Altar for the Day of the Dead
– Ofrenda de Día de Muertos –
To honour the lives of the children who did not return
from Canada’s Indian residential schools
November 2nd, 2017, 2-4 pm
Entrance lobby of the Faculty of Education, 3700 McTavish Street – 1st Floor, McGill University
* Join the new McGill Art Hive Initiative on Monday, Oct. 30, from 12 to 2 pm, to make art and traditional elements for the altar *
** There will also be a special screening session of the Weekly Indigenous Film Series related to our Altar for the Day of the Dead event, on Thursday, November 2nd from 4 – 6 pm, in room EDUC 216 **
This altar (ofrenda) commemorates the lives of thousands of children who were taken from their homes and sent to Indian Residential schools and did not return home. The Truth and Reconciliation Commission has identified 3,200 deaths in the TRC’s Register of Confirmed Deaths, while other sources estimate that 6,000 children died in the Indian Residential schools. In over one-third of these deaths the schools did not record the children’s names, in one quarter of the deaths the child’s gender was not recorded, and in over half the cases the cause of death was not recorded. Children at Residential schools died at a far higher rate than school-aged children in the general population.

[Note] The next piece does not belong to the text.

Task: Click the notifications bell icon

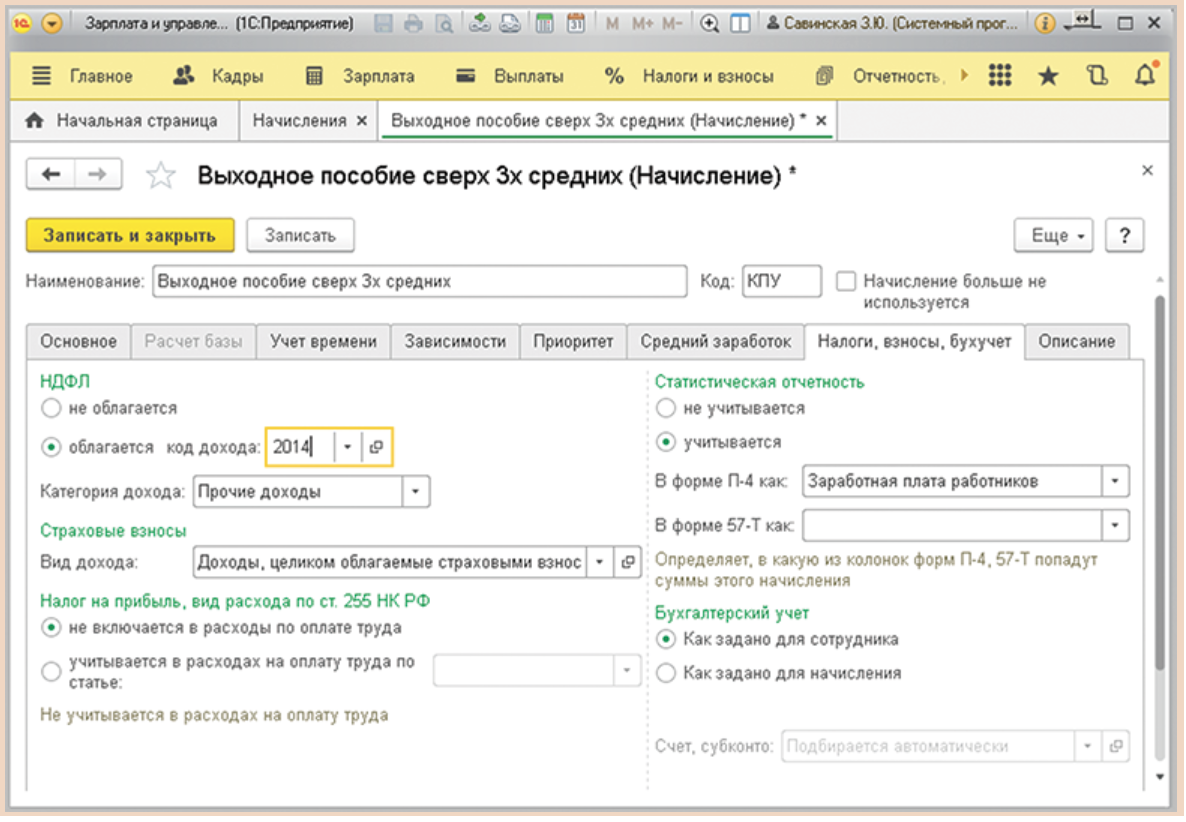Action: pyautogui.click(x=1146, y=76)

These findings are in keeping with statements that former students and their parents gave to the Commission. They spoke of children who went to school and never returned. The tragedy of the loss of children was compounded by the fact that burial places were distant or even unknown. Many Indigenous people have unanswered questions about what happened to their children or relatives while they were attending residential school.

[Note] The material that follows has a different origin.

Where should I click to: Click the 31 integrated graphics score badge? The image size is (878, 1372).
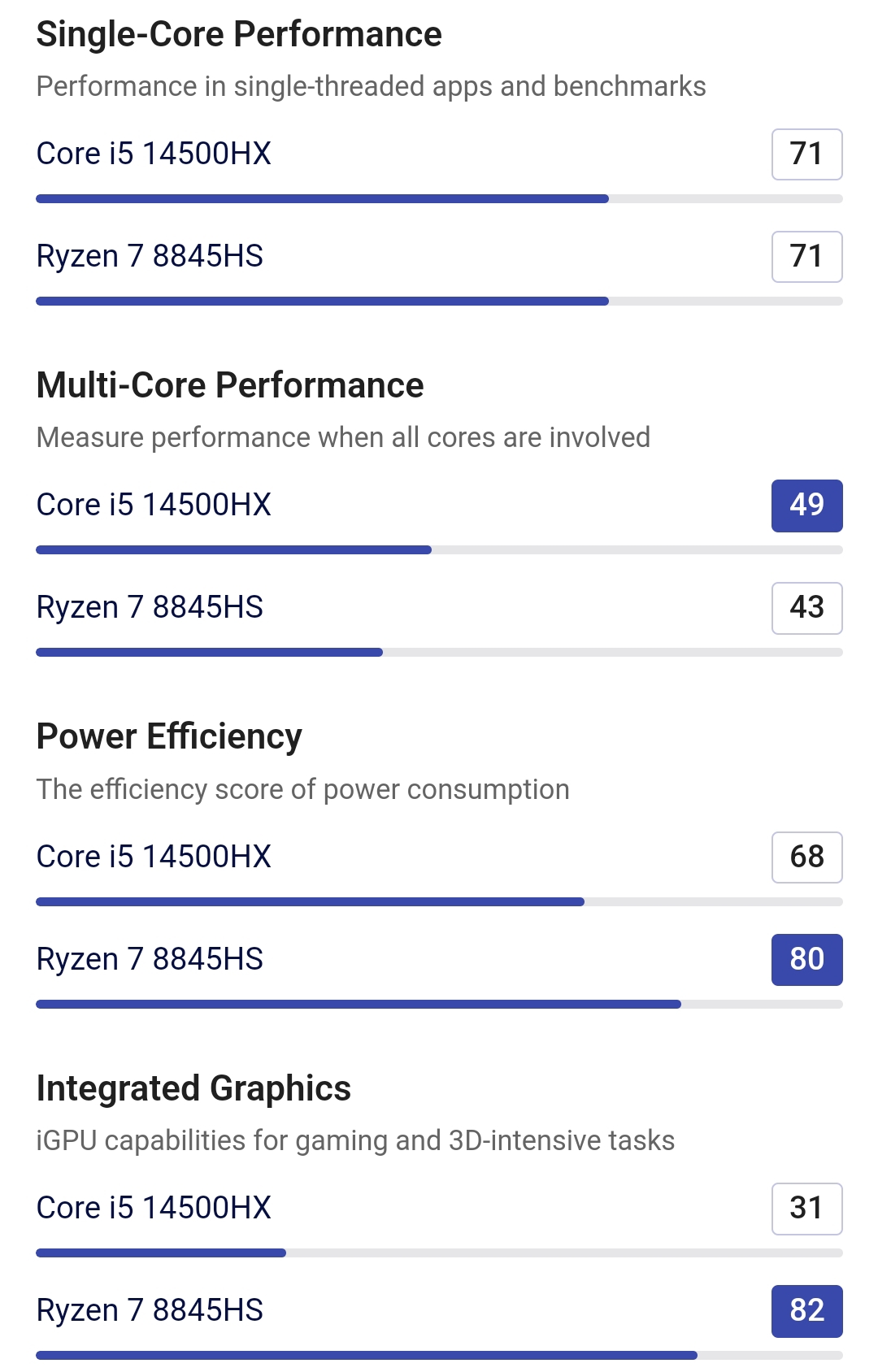[806, 1209]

The Day of the Dead (Día de Muertos) is a festive and sacred time in Mexico and some other Latin American countries. This day, the souls of the dead are welcomed back, joined with the living, becoming a celebration of life. Significant objects are placed as gifts to the visiting souls in ofrendas: the altars for the children are set on the eve of October 31st with sweets, fruits and white flowers, while the eve of November 1st is the time to honour the adults. Although many elements of Catholicism were incorporated into the ofrenda after the Spanish conquest, it is considered mostly an Indigenous tradition.

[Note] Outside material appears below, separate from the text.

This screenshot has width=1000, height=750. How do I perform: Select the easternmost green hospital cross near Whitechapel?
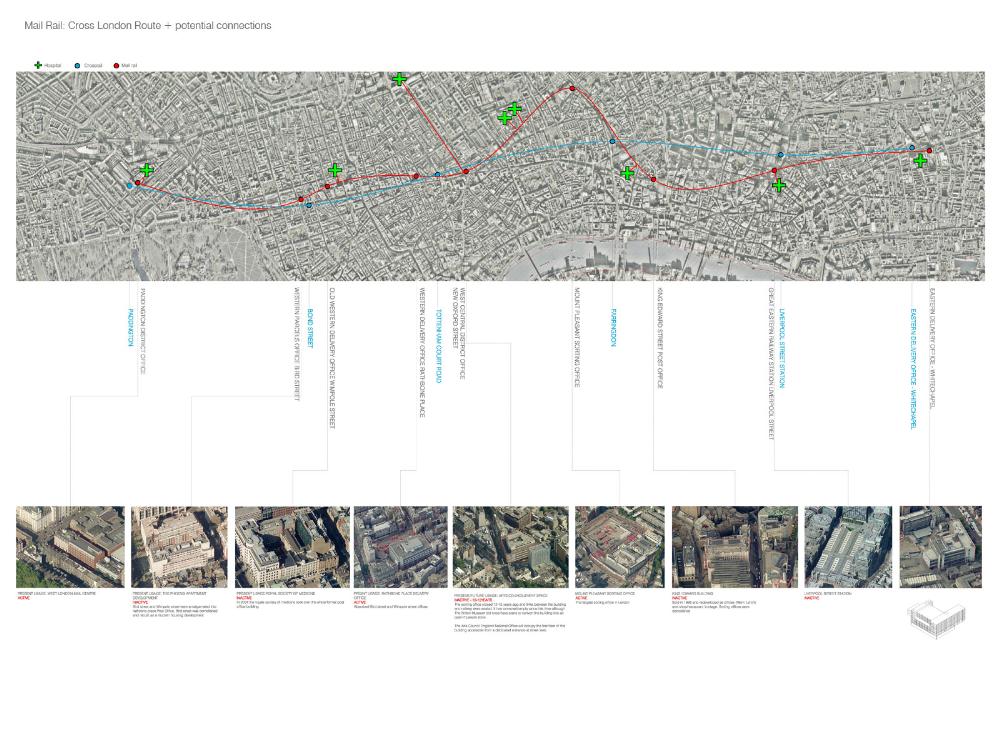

As women artists we want to offer this ofrenda to the Indigenous children who never returned home – for whatever reason. Our hope is to promote awareness on this issue, creating a space for dialogue and bringing the community of McGill together.
With this ofrenda installed at the Faculty of Education, we want to acknowledge the traditional territory of the Kanien’kehá:ka people where we stand today, celebrating our ancestors and sharing diverse Indigenous culture with the community of McGill.
Project by Maria Ezcurra, Haidee Lefebvre and Lori Beavis, supported by the P. Lantz Initiative for Excellence in Education and the Arts, Institute for Human Development and Well-being (IHDW) and the McGill Art Hive Initiative (MAHI).